Artists, journalists and Aboriginal cultural workers have launched the "Stop AI Theft" campaign to demand stronger protection as generative AI use grows. Creators say some AI models scraped internet content without permission and sometimes produce near-identical works. Voice actors reported that their voices were cloned without consent, and local journalists said reports were plagiarised and reused on AI-generated sites.
The Tech Council of Australia reported in August 2025 that 84 percent of Australians in office jobs use AI at work and estimated large economic gains by 2030. A January 2026 report from the University of Sydney warned that journalists are increasingly invisible in generative AI search results. Indigenous activists said fake Indigenous art was being produced and sold.

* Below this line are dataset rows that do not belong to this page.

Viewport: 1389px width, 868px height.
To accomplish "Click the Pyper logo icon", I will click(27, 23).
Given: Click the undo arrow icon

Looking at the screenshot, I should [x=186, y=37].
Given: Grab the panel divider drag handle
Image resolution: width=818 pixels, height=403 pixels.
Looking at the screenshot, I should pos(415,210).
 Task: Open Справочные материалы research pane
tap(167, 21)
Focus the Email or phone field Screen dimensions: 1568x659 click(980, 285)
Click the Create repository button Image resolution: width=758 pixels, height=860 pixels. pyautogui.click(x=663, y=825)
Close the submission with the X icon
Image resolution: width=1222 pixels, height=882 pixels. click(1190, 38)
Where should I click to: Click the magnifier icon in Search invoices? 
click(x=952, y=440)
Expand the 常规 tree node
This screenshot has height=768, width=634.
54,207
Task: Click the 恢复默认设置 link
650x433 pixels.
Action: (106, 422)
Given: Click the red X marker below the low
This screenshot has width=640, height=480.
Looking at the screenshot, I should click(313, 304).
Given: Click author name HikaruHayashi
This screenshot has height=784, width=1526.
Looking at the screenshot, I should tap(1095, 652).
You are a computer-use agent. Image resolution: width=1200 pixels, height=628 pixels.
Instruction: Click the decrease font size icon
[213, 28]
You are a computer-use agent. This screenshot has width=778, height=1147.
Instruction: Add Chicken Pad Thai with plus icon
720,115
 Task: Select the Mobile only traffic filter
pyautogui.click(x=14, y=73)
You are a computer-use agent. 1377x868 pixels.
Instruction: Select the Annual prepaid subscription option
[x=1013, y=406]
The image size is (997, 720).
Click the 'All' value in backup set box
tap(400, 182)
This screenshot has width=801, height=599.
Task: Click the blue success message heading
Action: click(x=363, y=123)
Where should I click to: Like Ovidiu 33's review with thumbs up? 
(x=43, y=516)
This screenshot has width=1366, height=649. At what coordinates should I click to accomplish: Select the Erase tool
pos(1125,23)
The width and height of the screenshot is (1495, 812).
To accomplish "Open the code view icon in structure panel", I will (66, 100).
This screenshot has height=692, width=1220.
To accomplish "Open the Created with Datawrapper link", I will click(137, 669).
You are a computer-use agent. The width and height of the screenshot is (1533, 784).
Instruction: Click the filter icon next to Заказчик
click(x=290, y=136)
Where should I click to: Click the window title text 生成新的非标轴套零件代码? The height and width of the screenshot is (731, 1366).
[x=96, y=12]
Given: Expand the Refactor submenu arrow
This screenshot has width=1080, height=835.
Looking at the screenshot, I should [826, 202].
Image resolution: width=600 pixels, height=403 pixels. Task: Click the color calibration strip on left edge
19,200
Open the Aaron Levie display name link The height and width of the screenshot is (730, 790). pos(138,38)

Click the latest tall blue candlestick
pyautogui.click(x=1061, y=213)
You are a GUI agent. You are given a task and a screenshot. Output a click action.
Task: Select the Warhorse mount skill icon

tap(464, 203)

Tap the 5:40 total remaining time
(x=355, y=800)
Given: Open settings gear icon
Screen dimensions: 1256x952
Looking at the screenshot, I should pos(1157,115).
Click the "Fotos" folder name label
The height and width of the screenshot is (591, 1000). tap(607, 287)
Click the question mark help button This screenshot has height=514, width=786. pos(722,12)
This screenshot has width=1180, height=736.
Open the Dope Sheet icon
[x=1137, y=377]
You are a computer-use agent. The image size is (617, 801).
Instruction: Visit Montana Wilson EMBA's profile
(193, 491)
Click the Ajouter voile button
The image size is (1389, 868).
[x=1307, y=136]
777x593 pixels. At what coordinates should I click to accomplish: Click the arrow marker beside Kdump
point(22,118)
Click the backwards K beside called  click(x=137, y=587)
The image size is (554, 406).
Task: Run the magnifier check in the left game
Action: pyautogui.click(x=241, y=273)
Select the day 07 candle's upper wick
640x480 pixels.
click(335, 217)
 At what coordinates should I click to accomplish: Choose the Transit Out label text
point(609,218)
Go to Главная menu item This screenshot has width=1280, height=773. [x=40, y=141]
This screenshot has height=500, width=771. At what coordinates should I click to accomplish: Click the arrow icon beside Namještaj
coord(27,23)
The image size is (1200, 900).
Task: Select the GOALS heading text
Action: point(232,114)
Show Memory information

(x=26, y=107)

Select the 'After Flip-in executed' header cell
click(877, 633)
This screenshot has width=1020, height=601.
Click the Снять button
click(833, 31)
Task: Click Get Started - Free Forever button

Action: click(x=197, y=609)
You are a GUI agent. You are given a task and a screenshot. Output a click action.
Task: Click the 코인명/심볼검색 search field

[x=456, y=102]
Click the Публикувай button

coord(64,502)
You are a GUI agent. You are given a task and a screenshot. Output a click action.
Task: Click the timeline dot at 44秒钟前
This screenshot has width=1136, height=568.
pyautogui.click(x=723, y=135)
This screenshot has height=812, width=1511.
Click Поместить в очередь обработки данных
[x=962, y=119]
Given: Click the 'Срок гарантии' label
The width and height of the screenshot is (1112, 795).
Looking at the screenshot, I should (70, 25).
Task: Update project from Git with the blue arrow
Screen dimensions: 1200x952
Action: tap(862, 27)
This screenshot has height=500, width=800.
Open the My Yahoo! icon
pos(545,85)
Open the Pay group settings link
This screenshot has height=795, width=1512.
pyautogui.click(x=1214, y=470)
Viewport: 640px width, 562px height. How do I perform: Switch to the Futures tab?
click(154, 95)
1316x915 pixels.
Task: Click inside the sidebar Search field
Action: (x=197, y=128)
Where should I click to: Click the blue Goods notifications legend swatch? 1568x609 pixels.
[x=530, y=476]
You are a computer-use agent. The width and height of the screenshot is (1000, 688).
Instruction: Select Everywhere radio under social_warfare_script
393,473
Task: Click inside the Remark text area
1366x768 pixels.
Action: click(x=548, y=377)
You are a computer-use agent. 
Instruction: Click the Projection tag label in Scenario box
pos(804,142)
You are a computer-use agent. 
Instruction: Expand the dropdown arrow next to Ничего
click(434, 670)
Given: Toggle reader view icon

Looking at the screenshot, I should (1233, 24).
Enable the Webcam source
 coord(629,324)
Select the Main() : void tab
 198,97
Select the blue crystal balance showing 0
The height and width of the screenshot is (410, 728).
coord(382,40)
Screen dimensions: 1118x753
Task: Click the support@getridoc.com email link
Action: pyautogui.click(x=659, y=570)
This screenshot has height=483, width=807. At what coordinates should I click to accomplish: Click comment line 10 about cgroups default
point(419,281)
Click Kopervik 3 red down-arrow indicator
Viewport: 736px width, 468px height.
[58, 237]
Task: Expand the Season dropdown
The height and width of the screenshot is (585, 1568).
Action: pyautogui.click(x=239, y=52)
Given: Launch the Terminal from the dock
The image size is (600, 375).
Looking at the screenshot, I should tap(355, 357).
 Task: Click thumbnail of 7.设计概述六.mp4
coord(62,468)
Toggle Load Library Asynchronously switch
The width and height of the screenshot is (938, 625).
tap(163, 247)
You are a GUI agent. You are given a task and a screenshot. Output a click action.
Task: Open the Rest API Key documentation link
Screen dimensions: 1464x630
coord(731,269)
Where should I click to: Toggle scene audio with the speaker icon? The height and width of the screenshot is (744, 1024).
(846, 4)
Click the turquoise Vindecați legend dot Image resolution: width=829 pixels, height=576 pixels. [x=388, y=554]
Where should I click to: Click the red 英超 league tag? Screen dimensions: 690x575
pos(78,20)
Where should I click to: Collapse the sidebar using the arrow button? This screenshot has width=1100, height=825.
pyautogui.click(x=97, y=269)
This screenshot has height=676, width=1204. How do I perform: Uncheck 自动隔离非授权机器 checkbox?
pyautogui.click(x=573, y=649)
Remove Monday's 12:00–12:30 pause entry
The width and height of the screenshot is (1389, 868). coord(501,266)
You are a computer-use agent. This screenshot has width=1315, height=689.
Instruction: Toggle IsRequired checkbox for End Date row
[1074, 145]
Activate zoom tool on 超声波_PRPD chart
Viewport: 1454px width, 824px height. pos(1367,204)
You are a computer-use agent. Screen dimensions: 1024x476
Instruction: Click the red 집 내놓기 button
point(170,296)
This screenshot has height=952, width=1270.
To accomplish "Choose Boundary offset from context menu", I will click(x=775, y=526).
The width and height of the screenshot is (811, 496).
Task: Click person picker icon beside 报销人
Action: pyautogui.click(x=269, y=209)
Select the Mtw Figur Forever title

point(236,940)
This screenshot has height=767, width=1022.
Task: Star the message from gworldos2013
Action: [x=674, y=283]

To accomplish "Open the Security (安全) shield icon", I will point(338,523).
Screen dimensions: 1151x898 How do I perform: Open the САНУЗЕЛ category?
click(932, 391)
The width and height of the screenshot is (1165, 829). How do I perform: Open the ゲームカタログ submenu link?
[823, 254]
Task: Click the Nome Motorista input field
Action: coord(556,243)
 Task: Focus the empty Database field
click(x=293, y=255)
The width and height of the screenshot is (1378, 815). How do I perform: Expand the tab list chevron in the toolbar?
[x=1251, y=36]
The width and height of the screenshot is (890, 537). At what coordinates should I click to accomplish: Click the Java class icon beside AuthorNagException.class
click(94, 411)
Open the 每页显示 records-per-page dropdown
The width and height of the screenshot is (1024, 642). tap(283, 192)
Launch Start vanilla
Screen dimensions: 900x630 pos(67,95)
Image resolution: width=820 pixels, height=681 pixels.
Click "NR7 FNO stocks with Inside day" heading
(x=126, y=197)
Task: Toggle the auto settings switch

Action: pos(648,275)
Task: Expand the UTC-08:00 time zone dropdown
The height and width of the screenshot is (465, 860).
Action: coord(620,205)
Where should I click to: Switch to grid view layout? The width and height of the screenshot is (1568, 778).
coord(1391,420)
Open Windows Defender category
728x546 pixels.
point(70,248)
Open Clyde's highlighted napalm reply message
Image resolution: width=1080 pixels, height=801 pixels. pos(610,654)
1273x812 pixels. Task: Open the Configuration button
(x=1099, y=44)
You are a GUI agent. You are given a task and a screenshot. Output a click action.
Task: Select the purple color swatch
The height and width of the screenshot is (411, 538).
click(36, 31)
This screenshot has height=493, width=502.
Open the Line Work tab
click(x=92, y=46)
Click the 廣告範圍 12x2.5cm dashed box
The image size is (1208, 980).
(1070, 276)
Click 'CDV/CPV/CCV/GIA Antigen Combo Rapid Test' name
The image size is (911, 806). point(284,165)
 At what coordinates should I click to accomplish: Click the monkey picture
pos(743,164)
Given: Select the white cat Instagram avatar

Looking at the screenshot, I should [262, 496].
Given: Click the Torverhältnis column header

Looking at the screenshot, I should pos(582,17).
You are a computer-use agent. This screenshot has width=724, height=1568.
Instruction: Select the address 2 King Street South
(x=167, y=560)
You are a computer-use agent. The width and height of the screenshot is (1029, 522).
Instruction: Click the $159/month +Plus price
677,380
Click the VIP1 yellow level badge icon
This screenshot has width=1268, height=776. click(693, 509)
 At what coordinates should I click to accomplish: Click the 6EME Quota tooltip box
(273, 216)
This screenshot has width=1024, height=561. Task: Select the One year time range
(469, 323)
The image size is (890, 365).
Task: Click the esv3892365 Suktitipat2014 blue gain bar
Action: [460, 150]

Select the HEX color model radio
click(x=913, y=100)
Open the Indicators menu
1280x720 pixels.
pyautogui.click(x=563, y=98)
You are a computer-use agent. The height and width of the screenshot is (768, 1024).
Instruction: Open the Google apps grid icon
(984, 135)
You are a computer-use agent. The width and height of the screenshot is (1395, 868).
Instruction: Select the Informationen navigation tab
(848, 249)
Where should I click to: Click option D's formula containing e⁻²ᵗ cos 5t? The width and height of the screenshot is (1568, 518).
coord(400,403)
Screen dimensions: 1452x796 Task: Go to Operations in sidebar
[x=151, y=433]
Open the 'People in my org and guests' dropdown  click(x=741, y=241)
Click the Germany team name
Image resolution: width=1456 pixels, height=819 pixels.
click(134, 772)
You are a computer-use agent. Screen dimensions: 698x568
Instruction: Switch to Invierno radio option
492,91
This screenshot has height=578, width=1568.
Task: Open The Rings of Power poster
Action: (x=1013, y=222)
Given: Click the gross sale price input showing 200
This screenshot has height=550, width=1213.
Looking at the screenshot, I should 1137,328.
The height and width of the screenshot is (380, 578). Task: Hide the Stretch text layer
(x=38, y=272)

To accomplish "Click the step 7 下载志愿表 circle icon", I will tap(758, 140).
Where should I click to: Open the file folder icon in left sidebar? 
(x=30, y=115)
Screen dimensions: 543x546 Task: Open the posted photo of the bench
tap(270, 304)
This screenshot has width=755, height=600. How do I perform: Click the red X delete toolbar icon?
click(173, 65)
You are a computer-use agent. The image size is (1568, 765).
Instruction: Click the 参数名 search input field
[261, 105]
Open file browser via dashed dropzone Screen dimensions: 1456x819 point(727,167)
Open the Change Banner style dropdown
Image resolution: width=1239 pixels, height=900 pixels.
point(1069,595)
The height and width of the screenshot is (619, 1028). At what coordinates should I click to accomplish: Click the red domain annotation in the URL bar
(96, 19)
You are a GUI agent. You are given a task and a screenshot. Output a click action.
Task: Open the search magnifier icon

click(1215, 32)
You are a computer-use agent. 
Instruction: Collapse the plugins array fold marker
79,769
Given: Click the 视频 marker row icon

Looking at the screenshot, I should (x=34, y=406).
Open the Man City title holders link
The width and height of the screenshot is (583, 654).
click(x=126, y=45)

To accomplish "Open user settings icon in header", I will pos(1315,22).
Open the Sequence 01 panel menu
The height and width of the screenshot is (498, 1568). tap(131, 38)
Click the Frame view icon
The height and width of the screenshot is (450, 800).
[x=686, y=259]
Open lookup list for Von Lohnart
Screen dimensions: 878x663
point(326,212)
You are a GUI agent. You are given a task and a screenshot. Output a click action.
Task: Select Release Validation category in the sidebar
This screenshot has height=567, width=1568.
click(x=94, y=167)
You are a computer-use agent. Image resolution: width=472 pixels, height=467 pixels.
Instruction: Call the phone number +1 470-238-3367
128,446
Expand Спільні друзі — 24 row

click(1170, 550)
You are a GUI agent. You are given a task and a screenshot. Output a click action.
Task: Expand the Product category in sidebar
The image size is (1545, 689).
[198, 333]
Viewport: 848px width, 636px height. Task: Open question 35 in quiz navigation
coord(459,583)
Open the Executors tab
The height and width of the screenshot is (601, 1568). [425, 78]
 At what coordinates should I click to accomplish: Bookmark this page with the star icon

At a July 2024 Senate hearing the MEAA asked for an opt-out from training, legal rules to force compensation, and transparency about training data. Campaigners held talks with tech companies in August 2025 and welcomed the Federal government's October 2025 move to maintain copyright protections. They also pushed for a national review of laws under the December 2025 National AI Plan.
Difficult words
- generative — creating new content using computer models
- scrape — copy information from the internet automaticallyscraped
- clone — make an exact copy of a person’s voicecloned
- plagiarise — use someone’s writing and present it as yoursplagiarised
- transparency — clear information about how something works
- compensation — money paid to someone for their work
- opt-out — a choice to not be included or used
- copyright — legal right over original creative work
Tip: hover, focus or tap highlighted words in the article to see quick definitions while you read or listen.
Discussion questions
- Should creators receive compensation when their work is used to train AI? Why or why not?
- How might cloned voices affect voice actors and their work?
- What actions should the government take to protect Indigenous art and creators?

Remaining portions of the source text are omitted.